我有一个 table,其中一行代表一个订单。我正在尝试编写一个查询,其中 returns 2017 年的所有客户订单,继 2017 年 1 月第二个订单的位置之后。
初始代码如下所示:
SELECT
order_date
,cust_id
,nth_booking
,total_bookings
FROM (SELECT order_date
,order_id
,COUNT (*) OVER (PARTITION BY cust_id ORDER BY order_date) AS nth_booking
,COUNT (*) OVER (PARTITION BY cust_id) AS total_bookings
FROM my.orders
WHERE order_date BETWEEN '2017-01-01' AND '2017-01-31') t1
这给出了以下输出,到目前为止还不错:
-------------------------------------------------------
| order_date | cust_id | nth_booking | total_bookings |
-------------------------------------------------------
| 2017-01-01 | 123 | 1 | 4 |
| 2017-01-02 | 123 | 2 | 4 |
| 2017-01-05 | 123 | 3 | 4 |
| 2017-09-27 | 123 | 4 | 4 |
| 2017-02-02 | 456 | 1 | 3 |
| 2017-11-16 | 456 | 2 | 3 |
| 2017-12-04 | 456 | 3 | 3 |
| 2017-01-17 | 678 | 1 | 5 |
| 2017-01-30 | 678 | 2 | 5 |
| 2017-02-31 | 678 | 3 | 5 |
| 2017-05-26 | 678 | 4 | 5 |
| 2017-09-18 | 678 | 5 | 5 |
但是,由于我只想检索必须在 2017 年 1 月发生的第二笔订单之后的订单详细信息,因此我添加了一些额外的条件,以便现在的查询如下所示:
SELECT
order_date
,cust_id
,nth_booking
,total_bookings
FROM (SELECT order_date
,order_id
,COUNT (*) OVER (PARTITION BY cust_id ORDER BY order_date) AS nth_booking
,COUNT (*) OVER (PARTITION BY cust_id) AS total_bookings
FROM my.orders
WHERE order_date BETWEEN '2017-01-01' AND '2017-01-31') t1
WHERE
nth_booking >= 2
AND order_date BETWEEN '2017-01-01' AND '2017-01-31'
这显然是不正确的,我当然可以在查看下面的结果时明白为什么 order_date 声明的条件得到满足:
-------------------------------------------------------
| order_date | cust_id | nth_booking | total_bookings |
-------------------------------------------------------
| 2017-01-02 | 123 | 2 | 4 |
| 2017-01-05 | 123 | 3 | 4 |
| 2017-01-30 | 678 | 2 | 5 |
然而,我想要的更类似于此,其中第二个订单是在 2017 年 1 月下达的,但我正在显示所有后续订单。
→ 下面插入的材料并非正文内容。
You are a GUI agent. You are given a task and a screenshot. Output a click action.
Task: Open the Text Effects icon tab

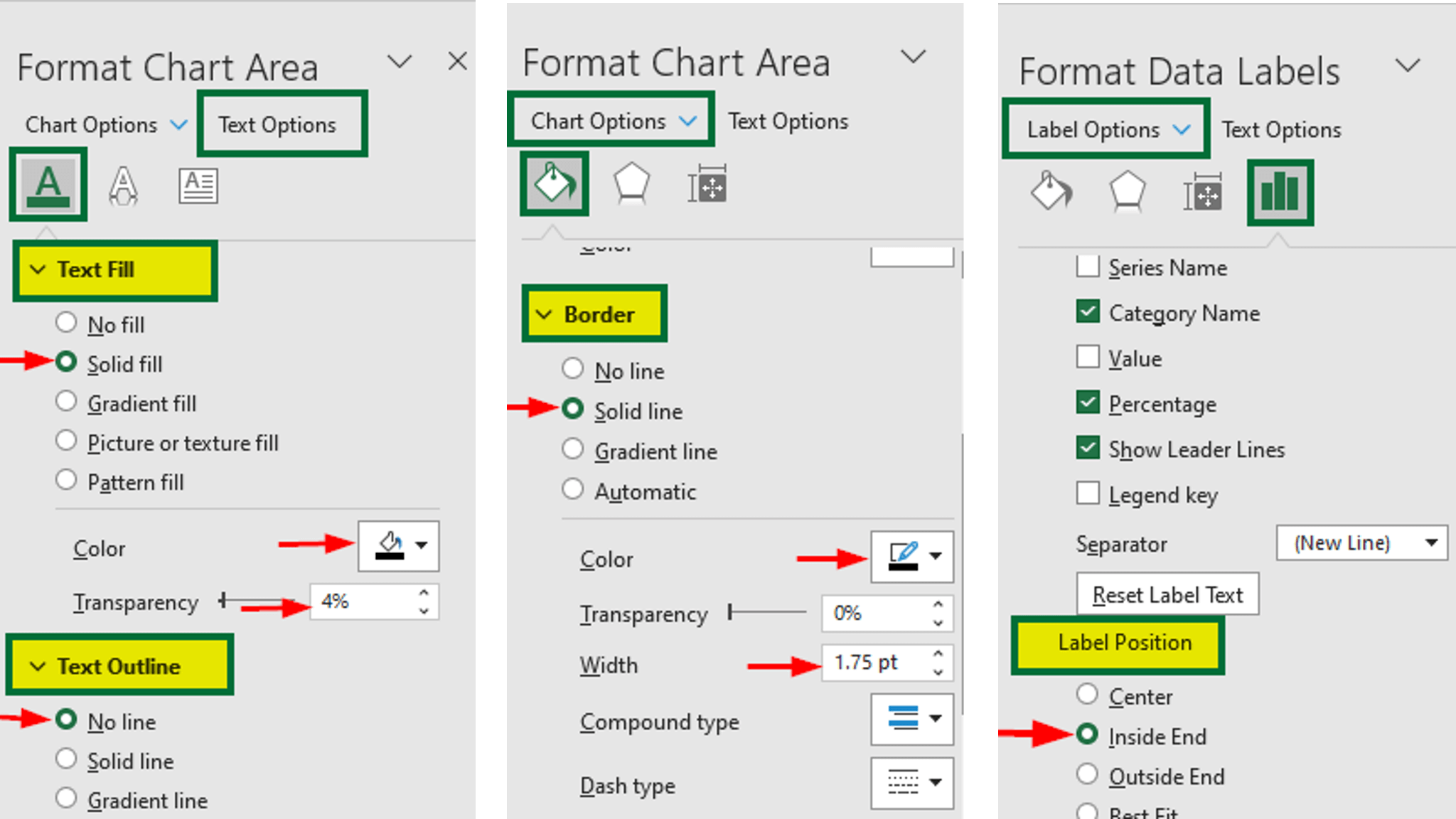(x=123, y=186)
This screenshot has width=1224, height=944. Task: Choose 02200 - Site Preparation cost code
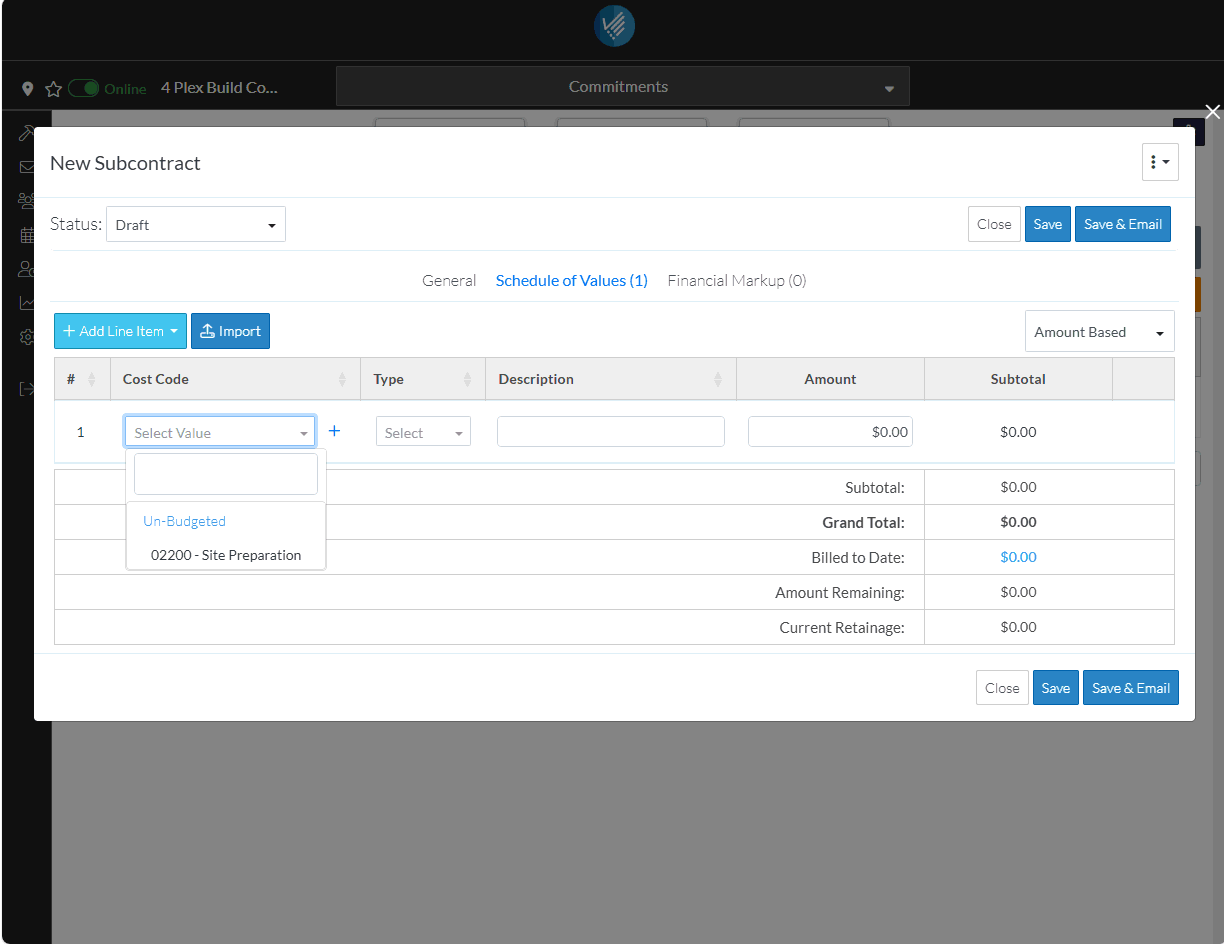click(x=226, y=555)
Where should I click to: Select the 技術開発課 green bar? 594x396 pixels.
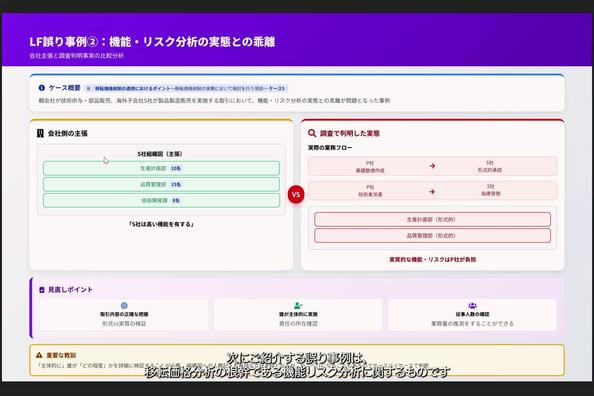pyautogui.click(x=161, y=200)
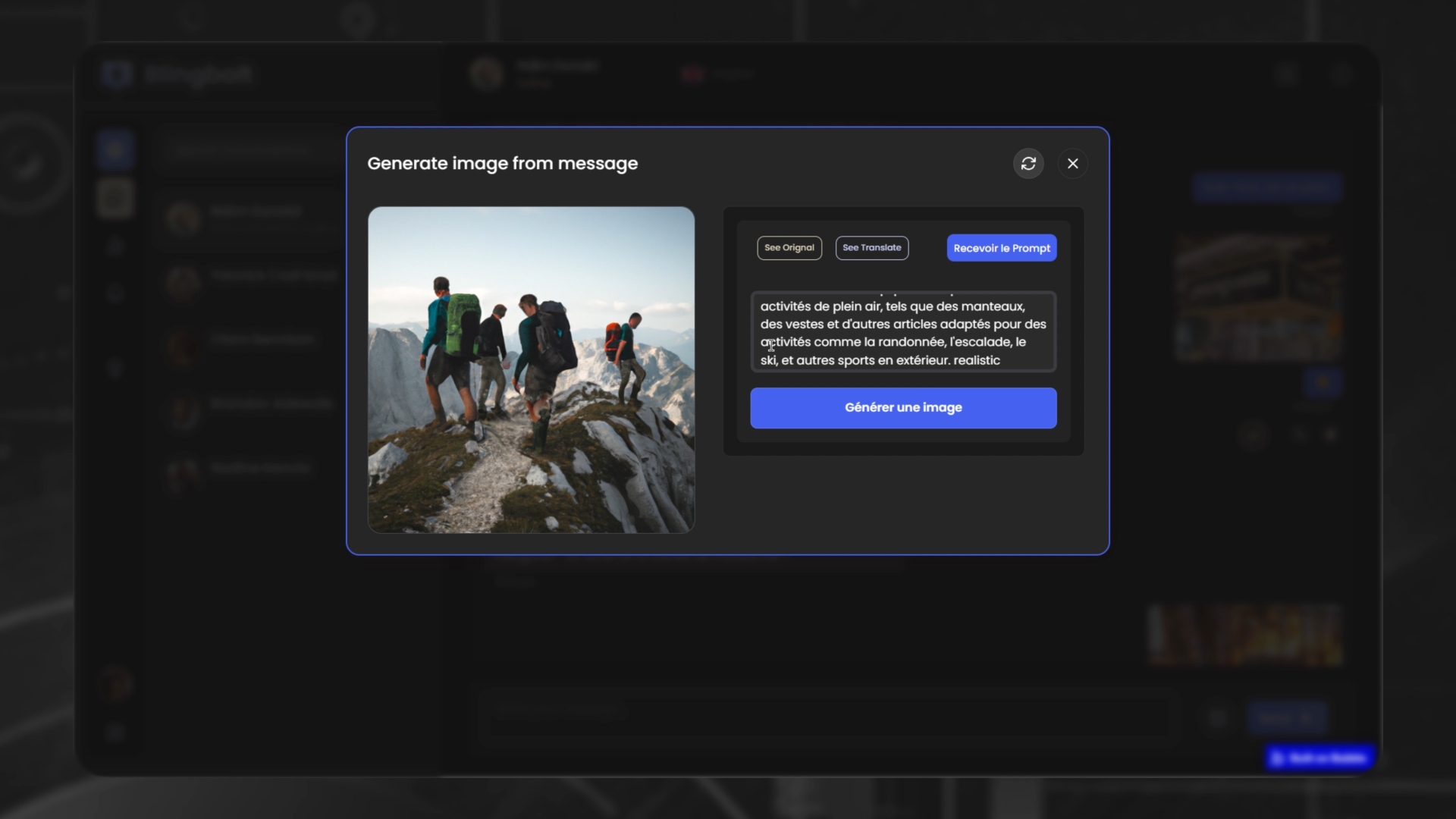The width and height of the screenshot is (1456, 819).
Task: Click the blurred market-scene image in chat
Action: point(1257,297)
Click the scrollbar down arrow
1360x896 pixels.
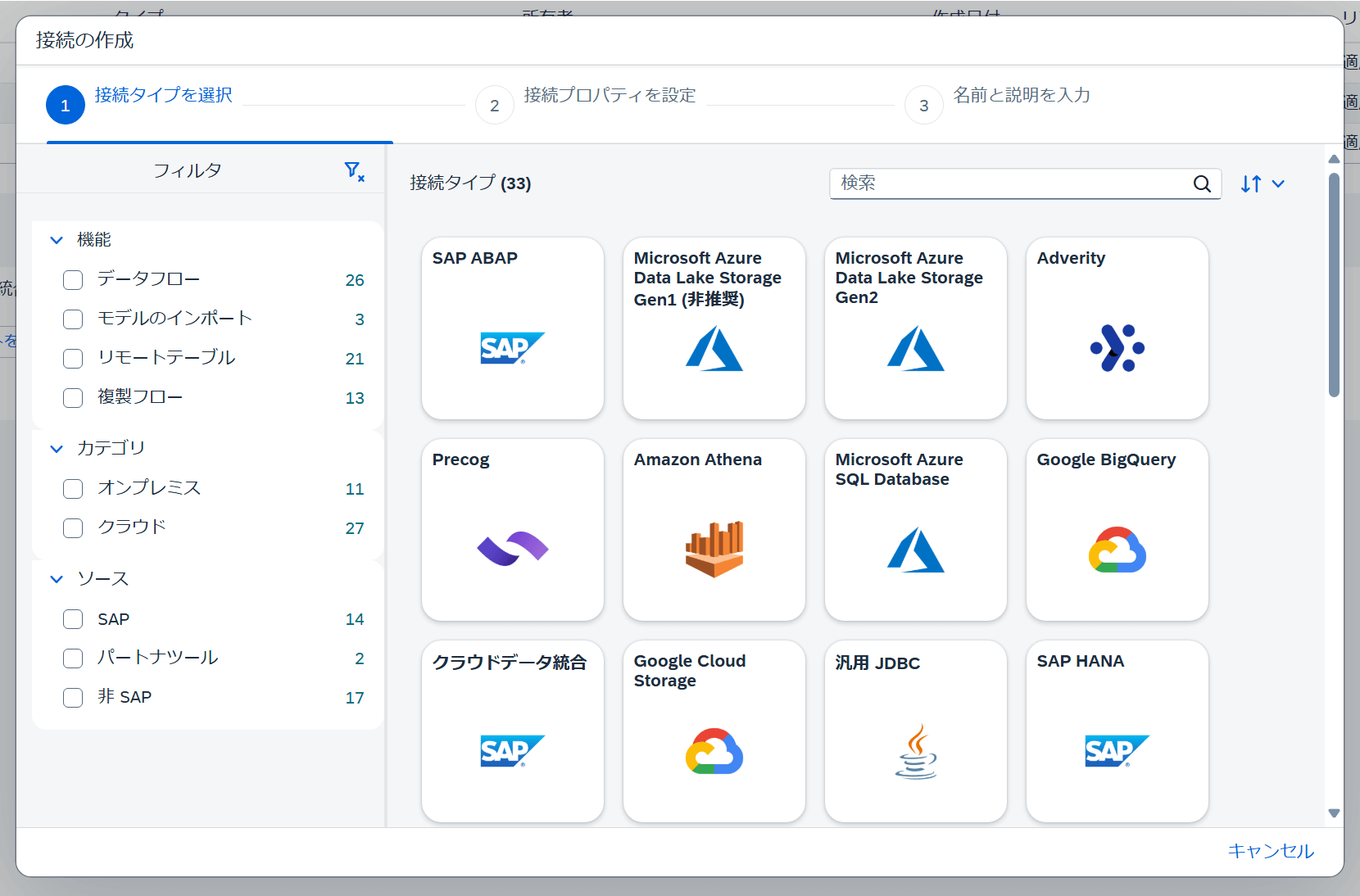tap(1334, 813)
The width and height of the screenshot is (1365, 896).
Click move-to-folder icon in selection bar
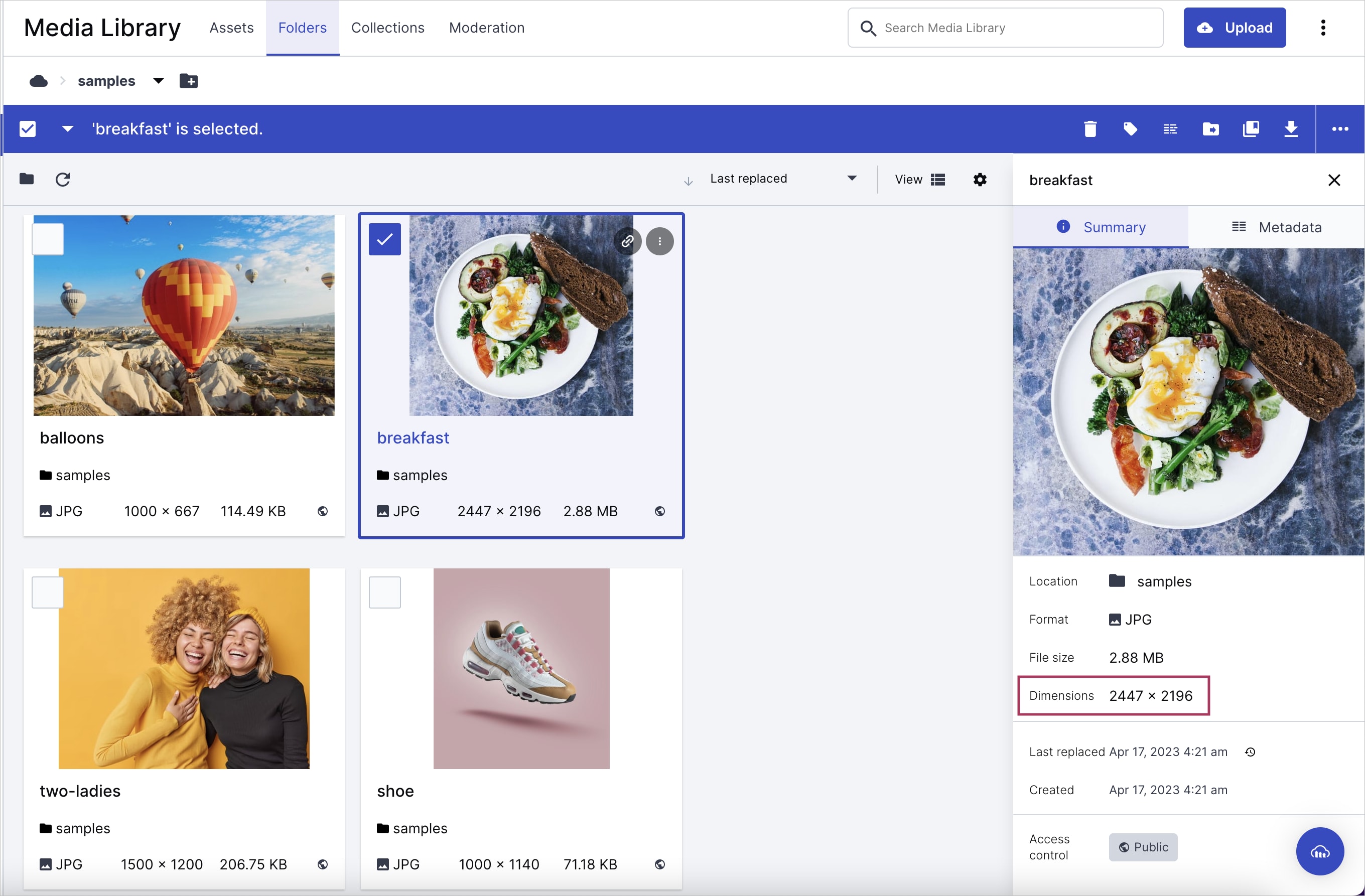coord(1210,129)
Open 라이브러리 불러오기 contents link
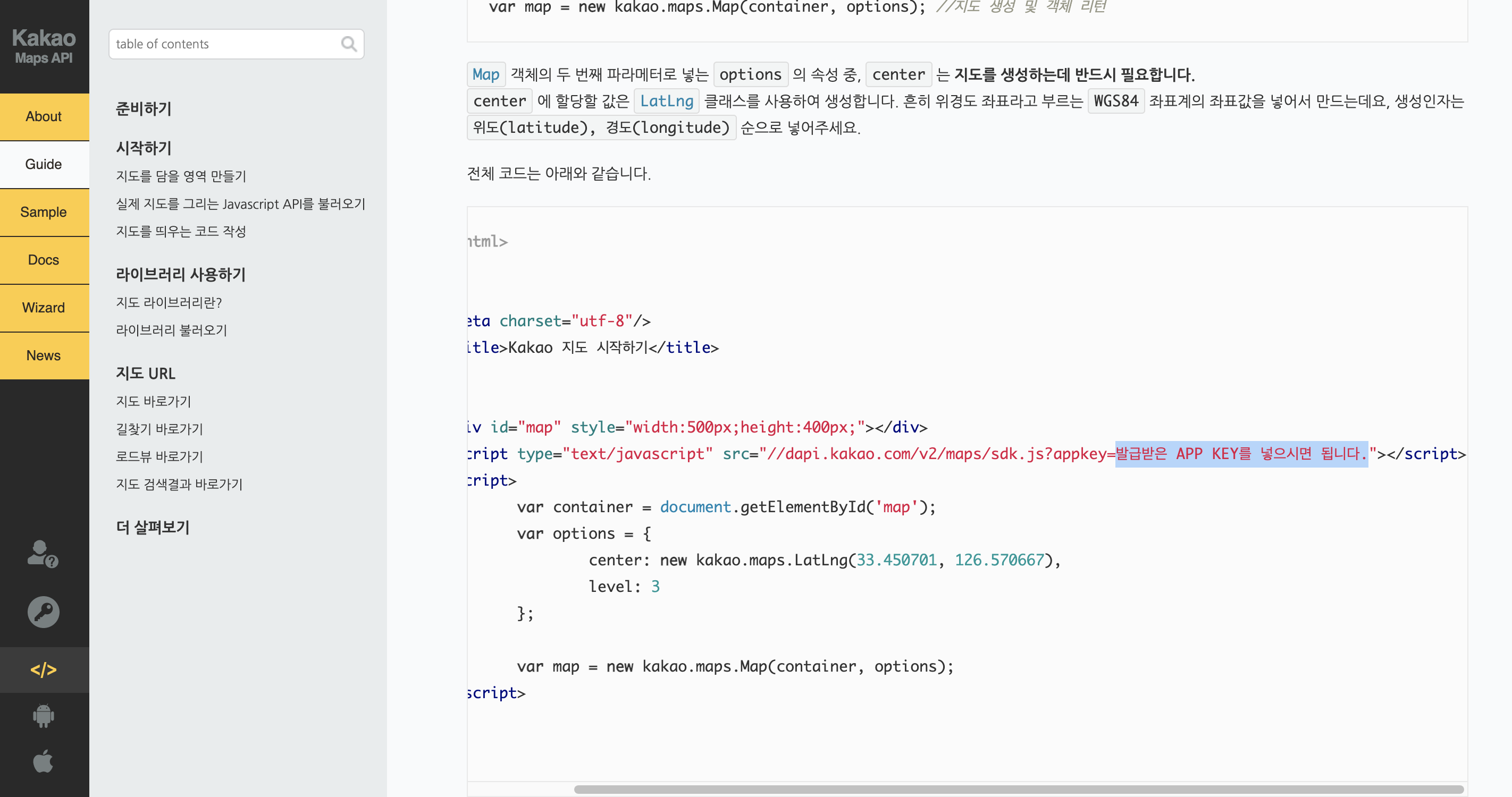 171,330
-------------------------------------------------------
| order_date | cust_id | nth_booking | total_bookings |
-------------------------------------------------------
| 2017-01-01 | 123 | 2 | 4 |
| 2017-03-05 | 123 | 3 | 4 |
| 2017-09-27 | 123 | 4 | 4 |
| 2017-01-30 | 678 | 2 | 5 |
| 2017-02-31 | 678 | 3 | 5 |
| 2017-05-26 | 678 | 4 | 5 |
| 2017-09-18 | 678 | 5 | 5 |
如何访问此视图?
如果能提供任何指导,我将不胜感激,并希望我已提供足够可重现的方法和工作细节。
提前致谢
为 cust_id
计算 second_order_jan flag
并将其用于过滤:
select
order_date
,cust_id
,nth_booking
,total_bookings
from
( --calculate second_order_jan flag for the cust_id
select cust_id,
order_date,
order_id,
nth_booking,
total_bookings,
max(case when month(order_date) = 1 and nth_booking=2 then 1 end) over (partition by cust_id) second_order_jan_flag
from
(
SELECT cust_id,
order_date
,order_id
,COUNT (*) OVER (PARTITION BY cust_id ORDER BY order_date) AS nth_booking
,COUNT (*) OVER (PARTITION BY cust_id) AS total_bookings
FROM my.orders
WHERE order_date BETWEEN '2017-01-01' AND '2017-01-31'
) t1
) t2 where second_order_jan_flag =1
and nth_booking >= 2 --Filter only orders after second.